Part 2 of Two Roads to AI Agents. This time we apply the framework to something real.

In Part 1, we drew the line between Agent SDKs (code orchestration) and Agent Skills (markdown knowledge). Now let’s see where that line falls in practice. We’ll walk through a pipeline that turns any article into a narrated MP4 — and at each step, I’ll label whether it belongs in SDK code or Skill knowledge, and why.

For the full implementation with code, see Building an AI Video Pipeline.


Step 1: Scaffold the renderer [SDK]

Remotion turns React components into video frames. You register a composition, set resolution and framerate, and point it at your component tree.

Why SDK: Rendering video is deterministic. You need frame-exact timing, typed slide schemas, and React components. No LLM should be improvising your render loop.


Step 2: Define the slide schema [SDK]

Every slide is typed — nine types covering title, concept, code, diagram, flow, table, section-header, image, and outro. Each has a required narration field that feeds the audio pipeline.

See the full schema definition for the TypeScript interfaces.

Why SDK: Schemas are contracts. You want TypeScript catching a missing narration field at compile time, not the LLM guessing at runtime.


Step 3: Build slide components [SDK]

Each slide type gets a React component wrapped in a shared SlideLayout for consistent padding, progress bar, and theme. Animations use Remotion’s spring() with staggered delays.

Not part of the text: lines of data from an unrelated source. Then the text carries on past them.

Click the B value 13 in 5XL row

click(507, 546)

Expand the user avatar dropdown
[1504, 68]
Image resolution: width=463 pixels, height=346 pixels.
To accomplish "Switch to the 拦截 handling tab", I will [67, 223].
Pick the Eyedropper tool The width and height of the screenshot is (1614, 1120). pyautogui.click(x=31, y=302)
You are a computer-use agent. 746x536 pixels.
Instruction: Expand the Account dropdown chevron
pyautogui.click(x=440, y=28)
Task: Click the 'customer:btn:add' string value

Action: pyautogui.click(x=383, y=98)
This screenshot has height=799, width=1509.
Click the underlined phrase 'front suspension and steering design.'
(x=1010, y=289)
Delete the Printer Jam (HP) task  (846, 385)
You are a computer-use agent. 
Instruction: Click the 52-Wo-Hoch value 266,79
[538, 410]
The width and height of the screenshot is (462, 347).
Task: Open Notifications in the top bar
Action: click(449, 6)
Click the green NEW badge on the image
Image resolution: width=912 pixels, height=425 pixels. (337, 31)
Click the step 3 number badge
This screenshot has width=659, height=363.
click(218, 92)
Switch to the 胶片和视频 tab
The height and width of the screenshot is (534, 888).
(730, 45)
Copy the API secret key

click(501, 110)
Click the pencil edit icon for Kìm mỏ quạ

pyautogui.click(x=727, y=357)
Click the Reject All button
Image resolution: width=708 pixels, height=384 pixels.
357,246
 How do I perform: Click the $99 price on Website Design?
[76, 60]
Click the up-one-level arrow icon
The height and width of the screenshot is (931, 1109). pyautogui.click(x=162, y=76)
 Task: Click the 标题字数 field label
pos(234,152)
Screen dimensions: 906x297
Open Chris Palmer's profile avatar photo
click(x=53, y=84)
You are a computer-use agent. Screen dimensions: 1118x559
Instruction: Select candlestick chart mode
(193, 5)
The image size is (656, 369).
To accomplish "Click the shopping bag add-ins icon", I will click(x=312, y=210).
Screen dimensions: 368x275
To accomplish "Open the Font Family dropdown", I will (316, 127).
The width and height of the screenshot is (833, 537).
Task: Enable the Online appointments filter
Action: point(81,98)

See the component implementation for the full code.

Why SDK: Animations need spring() functions, staggered delays, frame-level control. This is code territory.


Step 4: Generate audio [SDK]

A TypeScript script calls ElevenLabs for each slide’s narration, saves MP3s, and writes a timing manifest. The manifest drives Remotion’s durationInFrames per slide — audio timing becomes frame timing.

See the audio generation walkthrough for the API integration and manifest format.

Why SDK: API calls, rate limiting, error handling for 401/429, file I/O. This needs retry logic and deterministic execution.


Step 5: Wire audio to video [SDK]

The composition reads the manifest and sequences slides using Remotion’s <Sequence>. At this point you have a working pipeline — feed it a video-script.json and it renders an MP4.

But writing that JSON by hand is painful — 20+ slides, each with typed fields, narration in the right language. This is where the paradigm shifts.


Step 6: Teach the agent [SKILL]

Create a SKILL.md that defines a conversational workflow: verify setup, get content from the user, ask preferences, generate the script JSON, preview it, then render. No code — just markdown telling Claude what to do and in what order.

See the skill packaging guide for the file structure and workflow phases.

Why Skill: The workflow — what to ask, in what order, how to present the preview — is knowledge, not logic. It changes constantly (“ask about theme first”, “add a review loop”). Editing markdown is faster than rewriting an orchestration SDK.


Step 7: Add schema references [SKILL]

Drop the JSON schema and slide examples into the skill’s references/ folder. Claude reads these on demand — progressive disclosure keeps idle cost low (~100 tokens to advertise the skill, ~5K when active). The user never touches JSON. They say “add a code slide showing the fetch call” and Claude edits the script.

Why Skill: Reference docs are knowledge. They don’t need to be compiled, tested, or deployed. They need to be accurate and readable.


The Split

Layer Paradigm What
Slide rendering SDK React + Remotion + TypeScript
Audio generation SDK ElevenLabs API + file I/O
Schema & types SDK TypeScript interfaces
Workflow orchestration Skill SKILL.md — what to ask, in what order
Script generation Skill Claude writes JSON, user speaks English
Tool invocation Terminal npx, node — no MCP needed

The SDK parts haven’t changed in months. The skill gets edited weekly — new slide types, better prompts, different review flows. That’s the point. Put stability in code, put iteration in markdown.


Source: github.com/nmnhut-it/educational-video-pipeline

The two-paradigm split is the real takeaway here. Any AI-assisted pipeline has this same decision surface — deterministic work belongs in typed code, conversational workflow belongs in markdown. Knowing which is which before you start building saves you from rewriting one as the other later.